# WORK TO COMPLETE:
Copy every line below. Do not alter any of them.

# RECORD EXCERPTS:
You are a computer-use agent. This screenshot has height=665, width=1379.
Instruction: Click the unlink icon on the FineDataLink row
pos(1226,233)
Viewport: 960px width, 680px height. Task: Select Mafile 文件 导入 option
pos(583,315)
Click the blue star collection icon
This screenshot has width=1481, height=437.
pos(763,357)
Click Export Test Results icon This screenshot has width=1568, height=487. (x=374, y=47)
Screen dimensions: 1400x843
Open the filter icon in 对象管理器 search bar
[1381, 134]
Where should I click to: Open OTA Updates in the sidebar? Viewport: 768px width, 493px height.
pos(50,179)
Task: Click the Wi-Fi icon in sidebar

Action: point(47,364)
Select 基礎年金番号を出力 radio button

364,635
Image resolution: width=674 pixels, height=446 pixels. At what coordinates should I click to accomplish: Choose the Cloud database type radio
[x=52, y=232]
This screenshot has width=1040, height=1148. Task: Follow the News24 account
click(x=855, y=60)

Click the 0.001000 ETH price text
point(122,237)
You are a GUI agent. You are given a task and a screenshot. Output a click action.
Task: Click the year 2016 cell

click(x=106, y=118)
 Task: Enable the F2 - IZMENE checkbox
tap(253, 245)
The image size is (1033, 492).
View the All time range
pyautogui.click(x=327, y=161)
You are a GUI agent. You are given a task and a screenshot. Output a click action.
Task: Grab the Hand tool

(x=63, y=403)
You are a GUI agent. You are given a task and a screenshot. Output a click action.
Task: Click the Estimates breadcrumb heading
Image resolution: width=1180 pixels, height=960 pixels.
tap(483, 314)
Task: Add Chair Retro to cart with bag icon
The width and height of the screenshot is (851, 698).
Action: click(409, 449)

# EXPECTED OUTPUT:
You are a computer-use agent. This screenshot has height=665, width=1379.
Instruction: Click the unlink icon on the FineDataLink row
pos(1226,233)
Viewport: 960px width, 680px height. Task: Select Mafile 文件 导入 option
pos(583,315)
Click the blue star collection icon
This screenshot has width=1481, height=437.
pos(763,357)
Click Export Test Results icon This screenshot has width=1568, height=487. (x=374, y=47)
Screen dimensions: 1400x843
Open the filter icon in 对象管理器 search bar
[1381, 134]
Where should I click to: Open OTA Updates in the sidebar? Viewport: 768px width, 493px height.
pos(50,179)
Task: Click the Wi-Fi icon in sidebar

Action: point(47,364)
Select 基礎年金番号を出力 radio button

364,635
Image resolution: width=674 pixels, height=446 pixels. At what coordinates should I click to accomplish: Choose the Cloud database type radio
[x=52, y=232]
This screenshot has width=1040, height=1148. Task: Follow the News24 account
click(x=855, y=60)

Click the 0.001000 ETH price text
point(122,237)
You are a GUI agent. You are given a task and a screenshot. Output a click action.
Task: Click the year 2016 cell

click(x=106, y=118)
 Task: Enable the F2 - IZMENE checkbox
tap(253, 245)
The image size is (1033, 492).
View the All time range
pyautogui.click(x=327, y=161)
You are a GUI agent. You are given a task and a screenshot. Output a click action.
Task: Grab the Hand tool

(x=63, y=403)
You are a GUI agent. You are given a task and a screenshot. Output a click action.
Task: Click the Estimates breadcrumb heading
Image resolution: width=1180 pixels, height=960 pixels.
tap(483, 314)
Task: Add Chair Retro to cart with bag icon
The width and height of the screenshot is (851, 698).
Action: click(409, 449)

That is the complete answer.